For all but the most fanatical of Muslim clerics, this must seem unobjectionable. But then Benedict explains what is distinctive about the Christian notion of God -- that man participates in the nature of God.

"Christians in fact describe God, among other ways, as creative Reason, which orders and guides the world. And God endows us with the capacity to participate in his reason and thus to act in accordance with what is good. Muslims worship God, the Creator of Heaven and Earth, who has spoken to humanity. And as believers in the one God we know that human reason is itself God's gift and that it soars to its highest plane when suffused with the light of God's truth."

This was precisely the point of the Regensburg address. Then, however, the Pope was addressing a Christian audience and he tackled difficult question of theologically-sanctioned violence.
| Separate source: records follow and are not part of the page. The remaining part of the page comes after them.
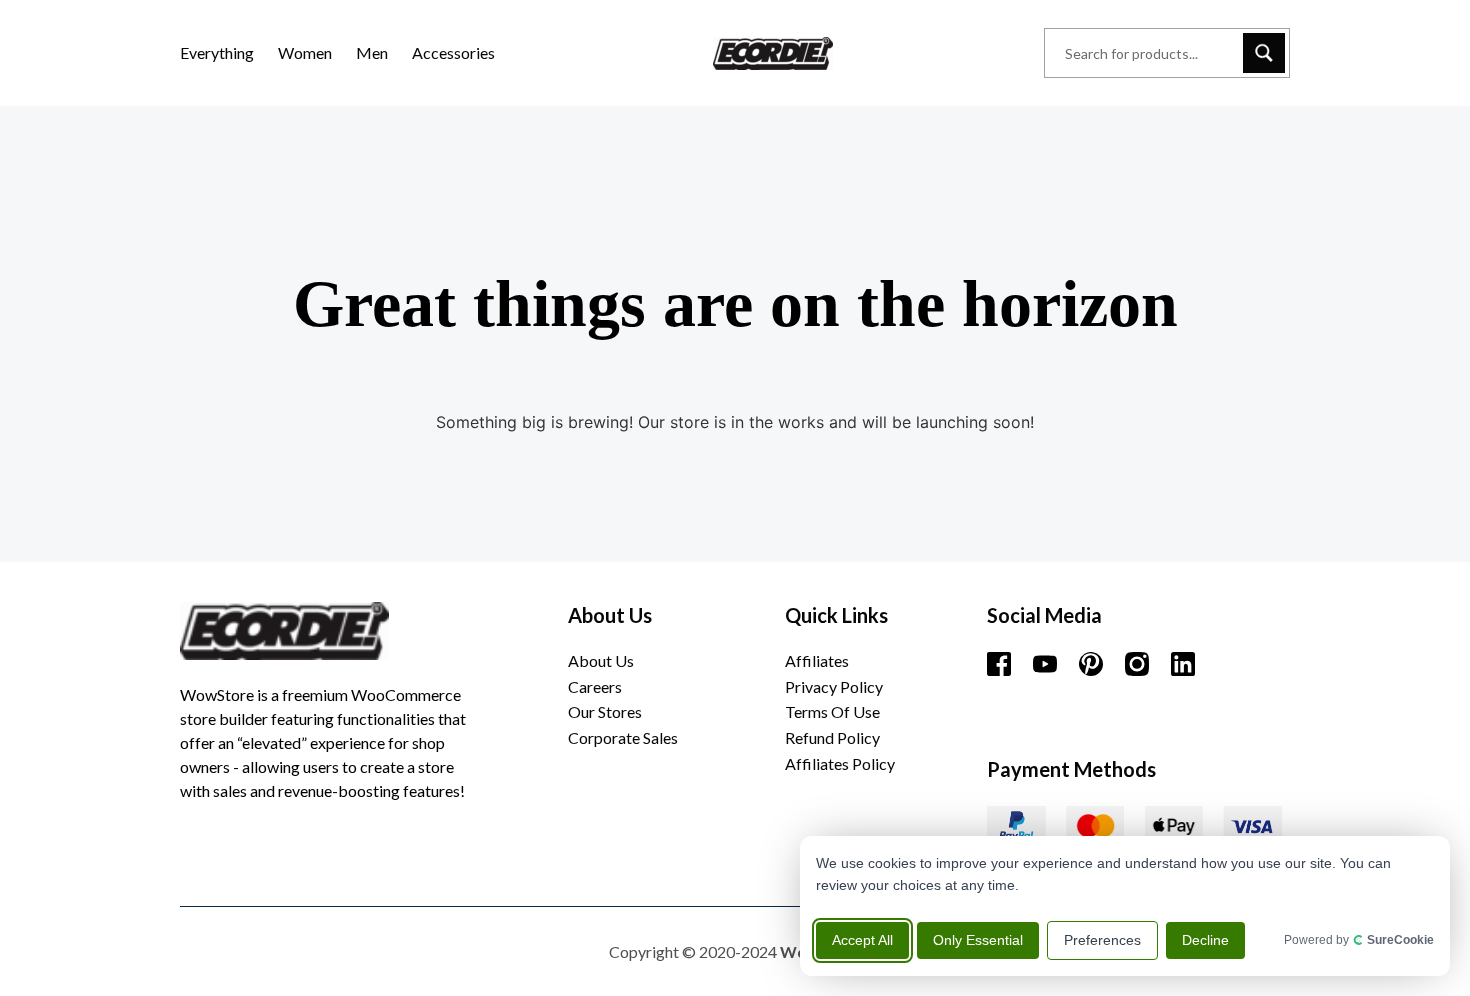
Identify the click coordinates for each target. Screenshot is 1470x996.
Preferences (1102, 940)
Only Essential (978, 940)
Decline (1205, 940)
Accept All (862, 940)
Using the long-forgotten words of Manuel II Paleologus, he pointed out that "God is not pleased by blood -- and not acting reasonably is contrary to God's nature." But when speaking to Muslims, he describes reason as the ultimate basis for human dignity -- and both religions esteem human dignity.

Furthermore, he says, faith and reason support each other. Religion purifies reason of the temptation to presumption (was he thinking of Christopher Hitchens?). It protects society from "the excesses of the unbridled ego which tend to absolutise the finite and eclipse the infinite" (a dig at Richard Dawkins perhaps?). It helps us to appreciate "all that is true, good and beautiful".

It was a remarkable performance -- to explain the deepest notions of Christian theology to a potentially hostile audience and leave without a murmur of criticism.

It seems clear that the Pope is seeking outcomes from this dialogue with Muslim leaders -- more respect for Christianity, more religious tolerance, more common action against secularism, more common action in support of human dignity. How long it will take for the message to sink in is a different matter. But the very positive reaction from Muslim leaders gives ground for hope.

What a contrast with the ham-fisted attempt of another head of state to dialogue with the Muslim world. President Obama's address to the Turkish parliament earlier this year was the religious equivalent of speed dating. He told Muslims: "We will listen carefully, we will bridge misunderstandings, and we will seek common ground."

Back on his home turf, Obama's rhetoric about "common ground" is already tarnished after his whole-hearted endorsement of abortion in the teeth of religious opposition. What chance has he of convincing Muslims that they share common ground with a nation that tolerates same-sex marriage? The president's strategy for dialogue boils down to "Hi, my name's Hussein, too. Let's be buddies." This approach might turn Turkish parliamentarians into cheering schoolgirls, but it won't cut the mustard in the madrassahs. If we're talking "common ground", the Vatican's is the only game in town at the moment.

Michael Cook is editor of MercatorNet.